ABI Research says the demand for private network deployments will be driven primarily by heavy industry verticals. Industrial manufacturing, energy production (including mining, oil and gas, and logistics) alone will generate private network revenues of US$32.38 billion by 2030, representing half of the US$64 Billion overall private network revenues.
“These findings show the importance of private networks, particularly for automating mission- or even life-critical use cases, that require the highest possible network reliability and availability and are characterized by a high degree of network integrity to prevent data from leaving the enterprise premises,” said Leo Gergs, research analyst for 5G Markets at ABI Research.
Demand drivers
He predicted that enterprises that require network slicing capabilities to separate mission-critical from non-mission-critical use cases within the same physical network will turn to private networks.
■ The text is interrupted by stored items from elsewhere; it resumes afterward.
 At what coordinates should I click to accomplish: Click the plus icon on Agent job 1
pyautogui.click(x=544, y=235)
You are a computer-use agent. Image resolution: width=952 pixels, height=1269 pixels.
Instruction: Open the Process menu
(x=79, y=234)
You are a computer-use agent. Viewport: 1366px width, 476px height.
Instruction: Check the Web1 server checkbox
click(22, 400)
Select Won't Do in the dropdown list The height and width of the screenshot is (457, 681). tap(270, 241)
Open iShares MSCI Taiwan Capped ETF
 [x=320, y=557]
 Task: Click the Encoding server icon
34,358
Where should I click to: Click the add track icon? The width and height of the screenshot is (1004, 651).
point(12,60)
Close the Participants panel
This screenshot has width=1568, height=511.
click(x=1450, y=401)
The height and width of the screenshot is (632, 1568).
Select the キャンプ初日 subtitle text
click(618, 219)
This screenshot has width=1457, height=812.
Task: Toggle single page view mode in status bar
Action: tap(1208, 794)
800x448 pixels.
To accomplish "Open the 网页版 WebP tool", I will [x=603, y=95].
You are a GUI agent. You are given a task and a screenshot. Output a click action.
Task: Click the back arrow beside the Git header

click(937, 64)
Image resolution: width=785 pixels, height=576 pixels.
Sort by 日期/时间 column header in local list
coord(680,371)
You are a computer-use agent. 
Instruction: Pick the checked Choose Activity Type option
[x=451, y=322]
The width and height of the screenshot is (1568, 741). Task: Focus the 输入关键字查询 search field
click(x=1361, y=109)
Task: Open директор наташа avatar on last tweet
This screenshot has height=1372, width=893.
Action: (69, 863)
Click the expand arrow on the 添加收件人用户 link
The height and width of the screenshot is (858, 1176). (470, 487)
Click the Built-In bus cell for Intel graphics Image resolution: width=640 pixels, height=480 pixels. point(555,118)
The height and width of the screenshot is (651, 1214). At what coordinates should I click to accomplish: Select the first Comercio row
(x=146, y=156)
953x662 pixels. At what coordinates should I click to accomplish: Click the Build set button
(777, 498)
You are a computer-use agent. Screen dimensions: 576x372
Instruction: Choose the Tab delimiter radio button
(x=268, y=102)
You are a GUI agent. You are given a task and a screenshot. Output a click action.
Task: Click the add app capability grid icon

Two main factors are causing the surge in private network demand.
Gergs explained: “First, there is a huge rise in demand for automation and enterprise digitization. What has started with Industry 4.0 is now exacerbated by the aftermath of the global COVID-19 outbreak.
“Enterprises in industrial manufacturing, logistics, and oil and gas are now accelerating their digitization plans to reduce their dependency on manual labour availability and increase the resilience of their business operations against sudden disruptions to supply chains,” he added.
The second is the addition to the demand-side effect.
Gergs continued: “The market for private network deployments will also benefit from a supply-side effect. The freeze of Release 16 gives enterprises the much-needed reassurance of 5G capabilities for enterprise-grade connectivity, which allows chipset and module manufacturers to grow the device ecosystem for compatible hardware. The maturing device ecosystem, in turn, drives down prices per module and therefore makes the deployment of private 5G network more cost-efficient, which will spur additional interest from enterprises.”
Competitive landscape
There is a growing number of private network offerings emerging on the market to address this rising opportunity.
While private network operators like Ambra, Citymesh or Edzcom are threatening traditional CSPs’ market share by monetizing managed services other than connectivity, hyperscalers like AWS, IBM, and Google are launching their private network offerings in co-creation efforts with telco players.
In addition, software companies like Athonet or Quortus benefit from trends toward network virtualization, which allows them to offer a virtualized core network either through System Integrators or to enterprises directly.
“These developments show the amazing pace at which this market is evolving. Against this backdrop, it is important that all players in the enterprise connectivity domain develop a durable business strategy to profit from this rising market,” concluded Gergs.